Vietnam was not the only area of operation for reconnaissance from Okinawa, the second area of use of SR-71 was North Korea; the “road” there, as, however, in Indochina, paved another pilots A-12. The crews of the 9th wing, acting from Okinawa, regularly supplied photographic information about the situation north of the 38th parallel.
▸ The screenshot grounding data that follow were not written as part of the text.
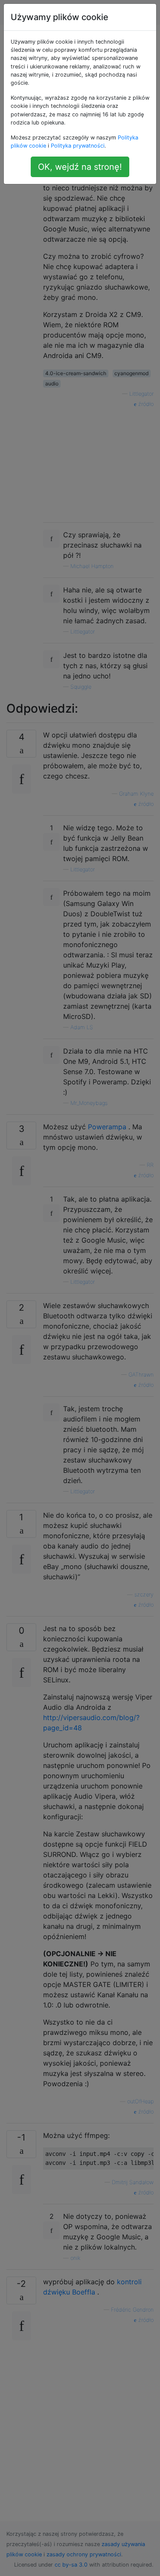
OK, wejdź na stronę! (80, 167)
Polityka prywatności (78, 145)
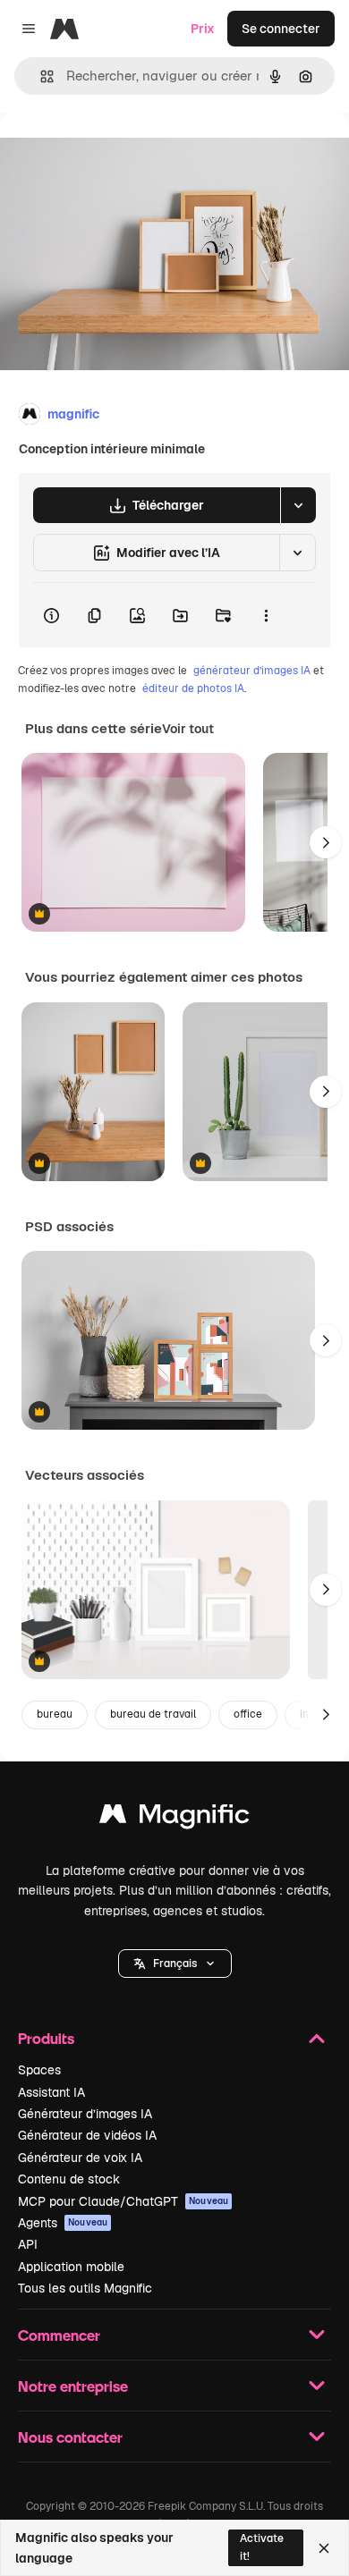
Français (175, 1963)
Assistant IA (51, 2092)
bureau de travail (153, 1714)
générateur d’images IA (252, 670)
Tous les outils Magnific (85, 2288)
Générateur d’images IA (85, 2114)
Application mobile (71, 2267)
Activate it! (262, 2547)
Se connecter (281, 29)
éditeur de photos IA (193, 688)
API (28, 2244)
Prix (203, 29)
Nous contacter (70, 2437)
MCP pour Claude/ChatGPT (123, 2201)
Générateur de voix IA (80, 2157)
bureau (54, 1714)
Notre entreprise (73, 2386)
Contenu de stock (69, 2179)
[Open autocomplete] (39, 76)
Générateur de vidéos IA (87, 2135)
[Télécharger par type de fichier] (298, 505)
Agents (62, 2223)
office (248, 1714)
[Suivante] (326, 842)
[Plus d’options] (266, 615)
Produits (46, 2038)
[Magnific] (174, 1818)
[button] (175, 1963)
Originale (118, 153)
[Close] (324, 2548)
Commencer (59, 2335)
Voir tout (188, 729)
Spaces (39, 2070)
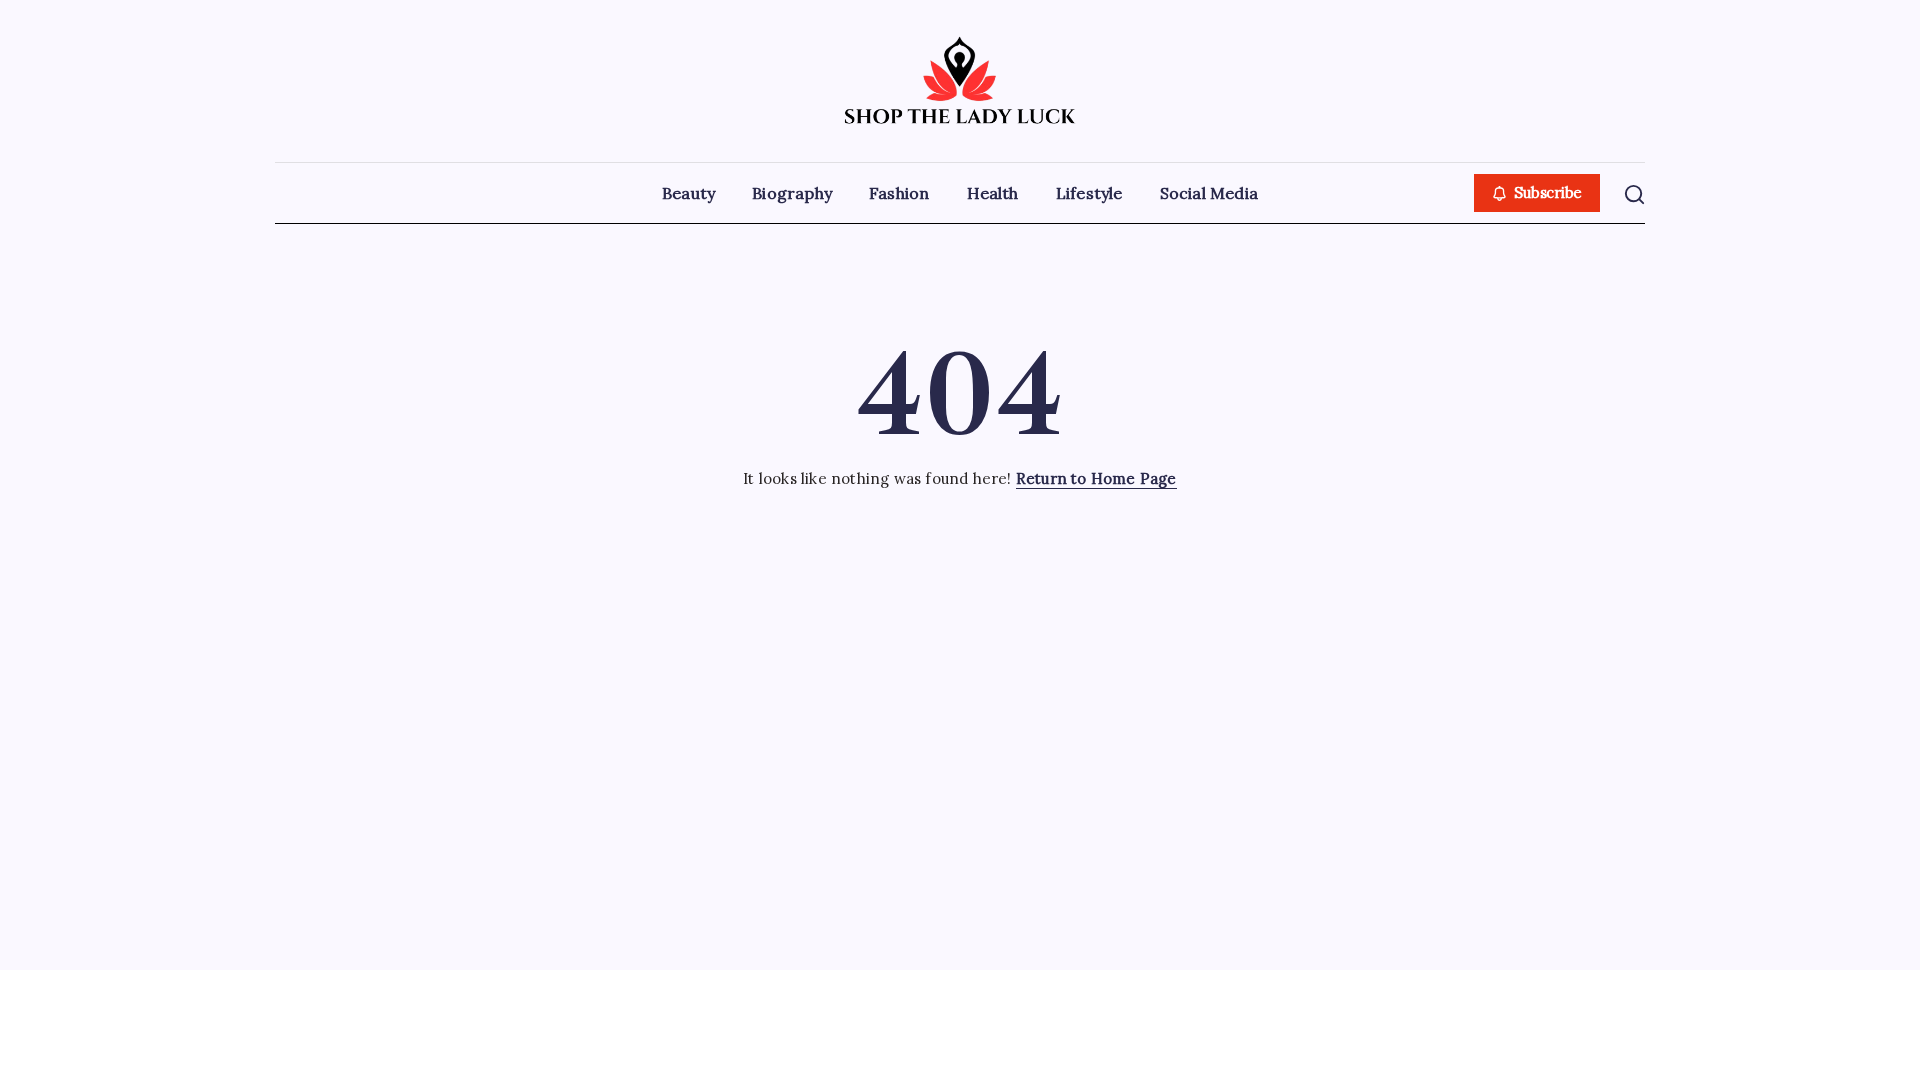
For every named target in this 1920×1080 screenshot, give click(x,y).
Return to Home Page (1096, 478)
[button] (1537, 193)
One of the flights almost ended in an international scandal: on November 1, 1977, the SR-71, which was located over the territory of the DPRK, collapsed a bunch of failures — failure to start the air intake, malfunction in the hydraulic system plus the plane's self-oscillation on the roll and strong vibrations of the structure. The pilot was able to regain control of the engines and land the SR-71 at the Hosan airbase in South Korea. That landing was the only known landing of the SR-71 at a foreign airbase, excluding “official visits” to Paris, Farnborough and the deployment of “unit 4” aircraft in Mildenhall.
The flights over Korea have not been advertised and are more widely known from Pyongyang Radio:
On February 27, 1980, the SR-71, a U.S. strategic reconnaissance officer, entered DPRK airspace east of Kaesong (Gangwon Province) and flew back to an area east of Sosua (North Hamgyong Province). Between January 11 and February 27, SR-71 aircraft violated the DPRK border 23 times;
On Friday, June 20, 1980, an American reconnaissance aircraft crossed the demilitarized zone near Keson and deepened into the airspace of the DPRK. The DPRK government protested to the U.S. government;
On Saturday, June 20, 1981, the SR-71 scout violated the airspace of the DPRK in the area of Kaesong, Radio Pyongyang noted that in the first six months of 1981, SR-71 reconnaissance aircraft violated the border of the DPRK more than 70 times, the violation of June 20 — the third in the last week.
On August 26, 1981, another violator was fired with S-75 SAM missiles, to no avail, of course. It is amazing how the Americans reacted to this incident. Dean Fisher, State Department spokesman, made an official statement: “President Reagan's administration considers this act illegal... and contrary to international law. Interestingly, does a military aircraft violating the border of a sovereign state comply with international law? However, the Yankees both then and later denied that the scouts violated the border, arguing that the planes did not enter the country's airspace by Kim Il Sung.